LUTRA. SINYALTAJAM. COM – Di tengah implementasi program efisiensi anggaran dari pemerintah pusat, hampir sebagian besar daerah mencoba melakukan inovasi guna mencari sumber-sumber pendapatan asli daerah (PAD) di luar sektor konvensional yang selama ini dilakukan.
Hal tersebut dirasa perlu dilakukan dalam rangka memperkuat basis fiskal daerah agar tetap bisa menghidupi pembangunan di daerah masing-masing. Salah satu daerah yang mencoba terobosan baru melalui beberapa inovasi adalah Pemda Kabupaten Luwu Utara (Lutra).
Pemda Lutra melalui Badan Perencanaan Pembangunan, Riset dan Inovasi Daerah (Bapperida) bersama Thriving Landscape Lead Rainforest Alliance tengah menggagas berbagai sumber PAD di luar sektor konvensional yang ada selama ini melalui skema inovatif dan berkelanjutan
Pembahasan terkait hal ini dilakukan Rabu (12/3/2025), di ruang kerja Kepala Bapperida Luwu Utara. Pertemuan dipimpin Kepala Bapperida, Drs. H. Aspar, dan dihadiri para pejabat lingkup Bapperida, dan Thriving Landscape Lead Rainforest Alliance (RA), Hasrun Hafid.

**BARIS DATA**:
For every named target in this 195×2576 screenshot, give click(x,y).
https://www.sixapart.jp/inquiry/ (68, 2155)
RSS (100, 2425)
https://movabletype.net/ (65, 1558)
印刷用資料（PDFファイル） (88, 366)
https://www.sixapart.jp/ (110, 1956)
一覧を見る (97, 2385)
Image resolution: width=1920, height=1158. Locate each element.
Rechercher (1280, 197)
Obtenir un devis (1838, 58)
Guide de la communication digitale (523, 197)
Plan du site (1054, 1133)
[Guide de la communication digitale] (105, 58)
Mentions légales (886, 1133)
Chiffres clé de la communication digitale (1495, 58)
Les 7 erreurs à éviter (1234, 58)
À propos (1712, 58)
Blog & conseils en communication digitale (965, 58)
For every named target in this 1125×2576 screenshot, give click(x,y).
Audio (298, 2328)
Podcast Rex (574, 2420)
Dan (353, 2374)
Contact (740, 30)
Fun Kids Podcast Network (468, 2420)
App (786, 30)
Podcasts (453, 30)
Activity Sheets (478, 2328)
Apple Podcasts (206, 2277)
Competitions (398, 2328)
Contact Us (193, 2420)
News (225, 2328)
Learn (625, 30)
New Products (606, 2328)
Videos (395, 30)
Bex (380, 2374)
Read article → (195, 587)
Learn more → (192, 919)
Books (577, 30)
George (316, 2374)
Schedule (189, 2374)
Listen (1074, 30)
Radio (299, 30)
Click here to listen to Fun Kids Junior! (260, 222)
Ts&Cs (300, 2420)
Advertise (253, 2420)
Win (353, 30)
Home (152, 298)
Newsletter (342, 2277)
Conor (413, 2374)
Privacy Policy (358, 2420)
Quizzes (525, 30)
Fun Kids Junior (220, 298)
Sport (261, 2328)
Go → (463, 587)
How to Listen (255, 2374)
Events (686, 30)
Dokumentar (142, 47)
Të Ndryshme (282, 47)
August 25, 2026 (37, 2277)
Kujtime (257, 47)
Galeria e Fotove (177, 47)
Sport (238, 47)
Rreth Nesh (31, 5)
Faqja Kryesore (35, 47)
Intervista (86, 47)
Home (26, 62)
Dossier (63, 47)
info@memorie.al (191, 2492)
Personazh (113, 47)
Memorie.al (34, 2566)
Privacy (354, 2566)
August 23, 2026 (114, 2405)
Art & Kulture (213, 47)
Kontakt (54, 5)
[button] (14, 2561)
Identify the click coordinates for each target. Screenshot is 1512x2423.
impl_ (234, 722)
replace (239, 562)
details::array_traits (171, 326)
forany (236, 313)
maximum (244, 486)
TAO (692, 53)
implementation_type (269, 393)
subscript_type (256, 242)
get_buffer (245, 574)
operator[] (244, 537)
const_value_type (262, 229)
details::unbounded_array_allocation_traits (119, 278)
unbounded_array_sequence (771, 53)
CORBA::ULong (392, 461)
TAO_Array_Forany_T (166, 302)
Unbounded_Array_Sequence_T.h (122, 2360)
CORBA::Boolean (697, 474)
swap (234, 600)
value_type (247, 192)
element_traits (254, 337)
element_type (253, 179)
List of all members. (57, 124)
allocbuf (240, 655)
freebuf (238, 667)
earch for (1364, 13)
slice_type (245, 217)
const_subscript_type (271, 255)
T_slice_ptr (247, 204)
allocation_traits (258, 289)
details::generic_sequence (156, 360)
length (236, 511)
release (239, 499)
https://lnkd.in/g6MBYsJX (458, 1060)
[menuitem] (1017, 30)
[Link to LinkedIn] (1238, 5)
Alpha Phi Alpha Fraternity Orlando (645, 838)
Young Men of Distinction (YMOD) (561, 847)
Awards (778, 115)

**TUJUAN**:
Tulis ulang bagian teks bacaan yang dimulai dari kata-kata "LUTRA. SINYALTAJAM. COM" dan berakhir setelah kata-kata "Luwu Utara (Lutra).", lalu ganti "basis fiskal" dengan "fondasi keuangan". Baris-baris di atas diambil dari sumber yang berbeda dengan teks bacaan.

**PENYELESAIAN TUGAS**:
LUTRA. SINYALTAJAM. COM – Di tengah implementasi program efisiensi anggaran dari pemerintah pusat, hampir sebagian besar daerah mencoba melakukan inovasi guna mencari sumber-sumber pendapatan asli daerah (PAD) di luar sektor konvensional yang selama ini dilakukan.
Hal tersebut dirasa perlu dilakukan dalam rangka memperkuat fondasi keuangan daerah agar tetap bisa menghidupi pembangunan di daerah masing-masing. Salah satu daerah yang mencoba terobosan baru melalui beberapa inovasi adalah Pemda Kabupaten Luwu Utara (Lutra).